Note: If we edit this file, then Puppet needs to be restarted before it will pick up the changes (service pe-puppet restart).

The default Hiera configuration looks like this:

---
backends:
  - yaml
hierarchy:
  - defaults
  - "%{clientcert}"
  - "%{environment}"
  - global
yaml:
  # datadir is empty here, so hiera uses its defaults:
  # - /var/lib/hiera on *nix
  # - %CommonAppData%\PuppetLabs\hiera\var on Windows
  # When specifying a datadir, make sure the directory exists.
  datadir:

Hiera looks for data in /var/lib/hiera by default. To keep everything in one place, we’ll change this to /etc/puppetlabs/puppet/hiera. We’ll also change the hierarchy a bit, so the new config file looks like this:

---
backends:
  - yaml
hierarchy:
  - node/%{::fqdn}
  - "%{::environment}"
  - global
yaml:
  datadir: /etc/puppetlabs/puppet/hiera

Note the double-colon forces these variables to be top-scope. We do this to remove any ambiguity which may arise if a module were to define a variable of the same name. Top-scope namespace is the empty string, which is why nothing preceeds the double-colon.

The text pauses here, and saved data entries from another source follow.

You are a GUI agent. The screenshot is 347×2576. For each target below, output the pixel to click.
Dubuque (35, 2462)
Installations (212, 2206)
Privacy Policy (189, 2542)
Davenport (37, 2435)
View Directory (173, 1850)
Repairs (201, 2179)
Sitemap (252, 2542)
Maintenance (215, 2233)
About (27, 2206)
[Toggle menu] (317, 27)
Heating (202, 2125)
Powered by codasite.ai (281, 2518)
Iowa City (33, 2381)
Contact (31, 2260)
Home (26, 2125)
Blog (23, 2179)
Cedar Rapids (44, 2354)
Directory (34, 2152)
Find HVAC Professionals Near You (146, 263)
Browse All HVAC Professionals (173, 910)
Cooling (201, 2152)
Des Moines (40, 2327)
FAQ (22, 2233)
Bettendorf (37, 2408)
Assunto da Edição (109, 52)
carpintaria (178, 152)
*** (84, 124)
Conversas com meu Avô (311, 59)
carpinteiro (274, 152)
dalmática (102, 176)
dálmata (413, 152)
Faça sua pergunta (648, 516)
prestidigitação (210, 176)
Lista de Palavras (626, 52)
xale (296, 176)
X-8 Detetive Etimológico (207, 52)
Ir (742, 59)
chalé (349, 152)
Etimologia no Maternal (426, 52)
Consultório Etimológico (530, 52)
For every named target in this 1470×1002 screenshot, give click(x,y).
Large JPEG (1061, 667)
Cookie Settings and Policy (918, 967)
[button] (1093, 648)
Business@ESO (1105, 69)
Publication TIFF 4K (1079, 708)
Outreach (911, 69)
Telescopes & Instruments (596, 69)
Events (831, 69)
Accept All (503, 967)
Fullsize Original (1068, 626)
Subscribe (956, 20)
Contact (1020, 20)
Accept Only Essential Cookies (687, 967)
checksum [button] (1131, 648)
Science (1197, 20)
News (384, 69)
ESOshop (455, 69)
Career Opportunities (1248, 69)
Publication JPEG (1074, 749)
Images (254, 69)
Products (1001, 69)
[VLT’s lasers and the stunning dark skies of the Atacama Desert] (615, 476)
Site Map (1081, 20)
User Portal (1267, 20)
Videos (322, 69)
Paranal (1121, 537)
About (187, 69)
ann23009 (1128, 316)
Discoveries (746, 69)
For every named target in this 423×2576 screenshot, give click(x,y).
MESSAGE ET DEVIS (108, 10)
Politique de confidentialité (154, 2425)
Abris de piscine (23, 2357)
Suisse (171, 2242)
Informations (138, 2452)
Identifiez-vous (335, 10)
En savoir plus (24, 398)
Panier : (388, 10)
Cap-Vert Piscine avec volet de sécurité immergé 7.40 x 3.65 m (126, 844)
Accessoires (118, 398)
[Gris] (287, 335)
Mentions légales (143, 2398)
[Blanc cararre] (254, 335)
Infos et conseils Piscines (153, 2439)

This Hiera configuration provides a lot of flexibility. It allows:

For example, if we create a new node called ‘webserver1’ in environment ‘uat’, Hiera will search for Puppet module parameters in the following files, in this order:

1. /etc/puppetlabs/puppet/hiera/node/webserver1.yaml    
2. /etc/puppetlabs/puppet/hiera/uat.yaml                
3. /etc/puppetlabs/puppet/hiera/global.yaml             

So that’s:

  1. Specific config for this particular node
  2. Config for all nodes in UAT
  3. Common config for all nodes

One really nifty feature is that Puppet will search for module parameters automatically. It doesn’t have to be explicitly configured to search Hiera data (unless the module in question uses ‘defined types’ - see the Using Hiera with Defined Types section later in this page).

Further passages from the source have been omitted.